## EXERCISE DESCRIPTION
Leaving out the pictures, write out exactly each line from the line with "Where should I" through the close of the listing below.
Top of DATA SUPPLIED
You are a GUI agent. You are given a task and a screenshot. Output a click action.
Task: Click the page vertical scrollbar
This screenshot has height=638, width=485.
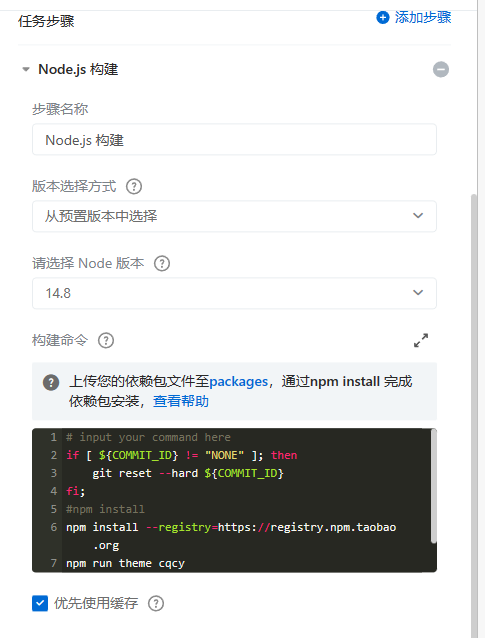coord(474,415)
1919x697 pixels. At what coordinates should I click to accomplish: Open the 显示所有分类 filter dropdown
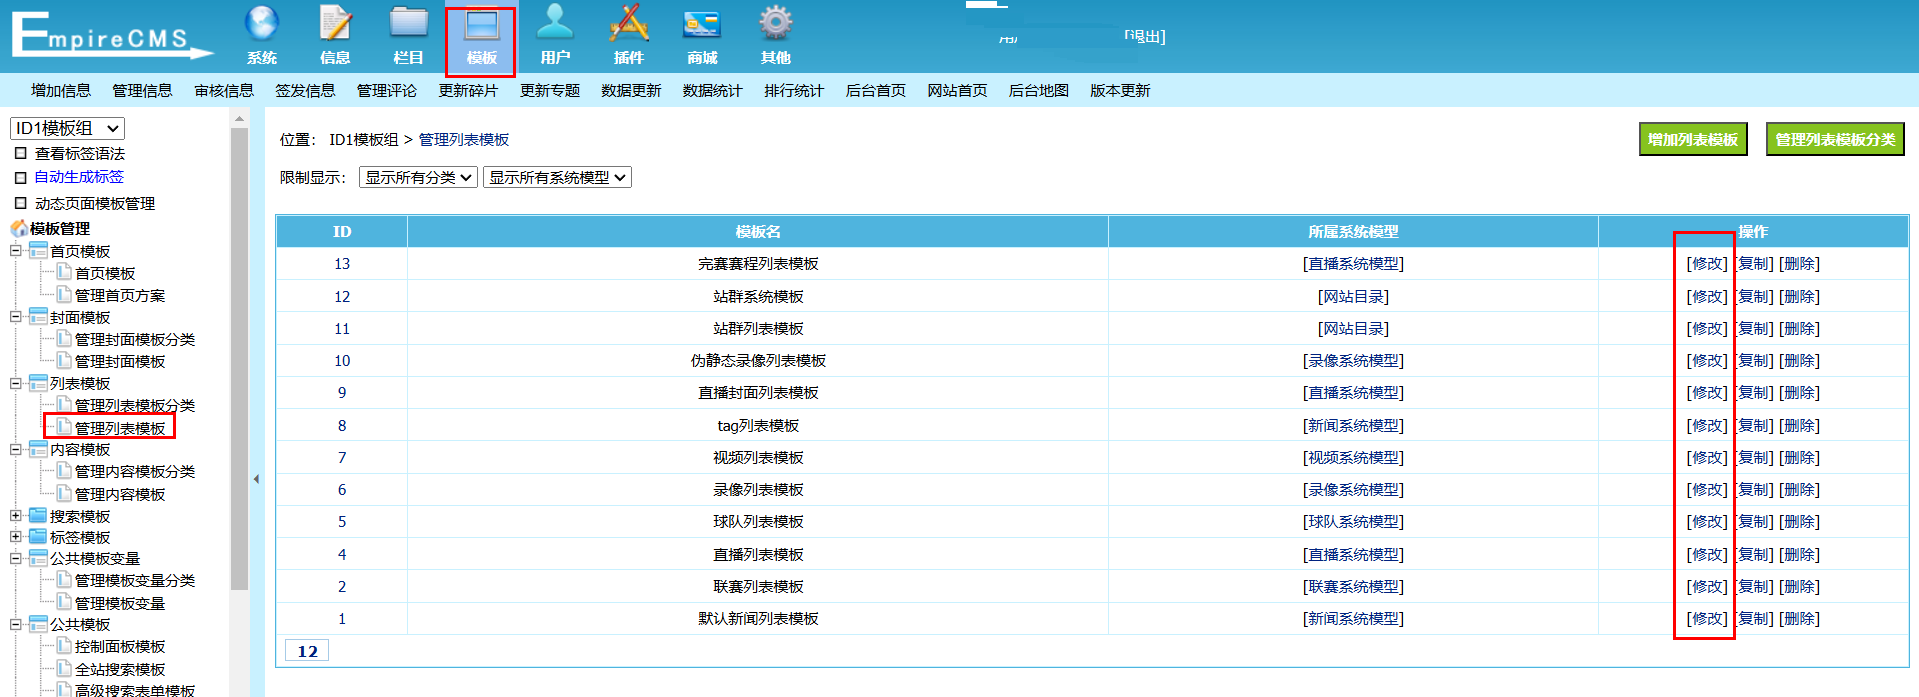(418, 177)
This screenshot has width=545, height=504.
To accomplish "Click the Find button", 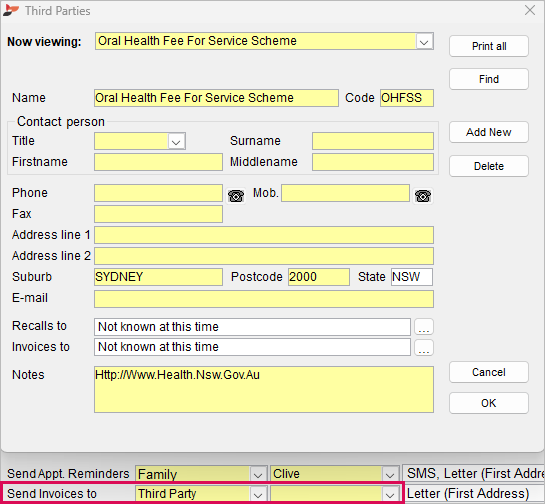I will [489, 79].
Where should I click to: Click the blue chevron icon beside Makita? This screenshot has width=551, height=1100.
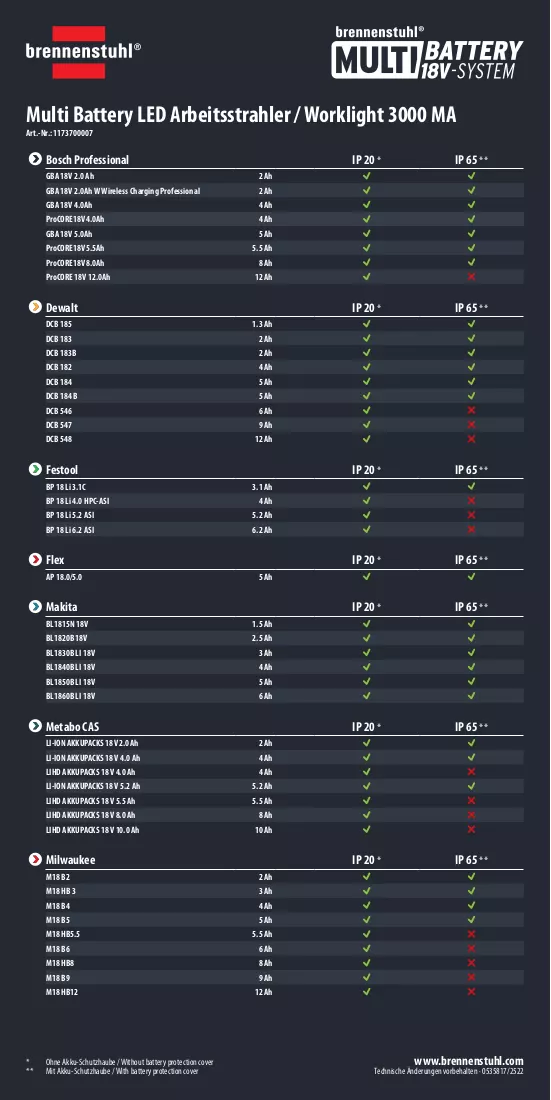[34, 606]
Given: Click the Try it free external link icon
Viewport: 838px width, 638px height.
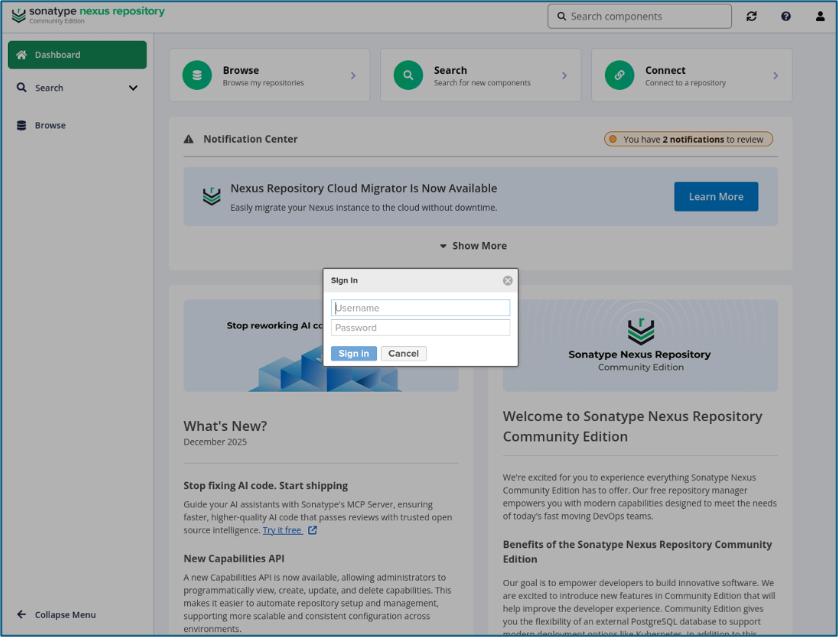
Bottom of DATA SUPPLIED
## RESULT BELOW
Where should I click to: Click the blue chevron icon beside Makita? This screenshot has width=551, height=1100.
[34, 606]
Given: Click the Try it free external link icon
Viewport: 838px width, 638px height.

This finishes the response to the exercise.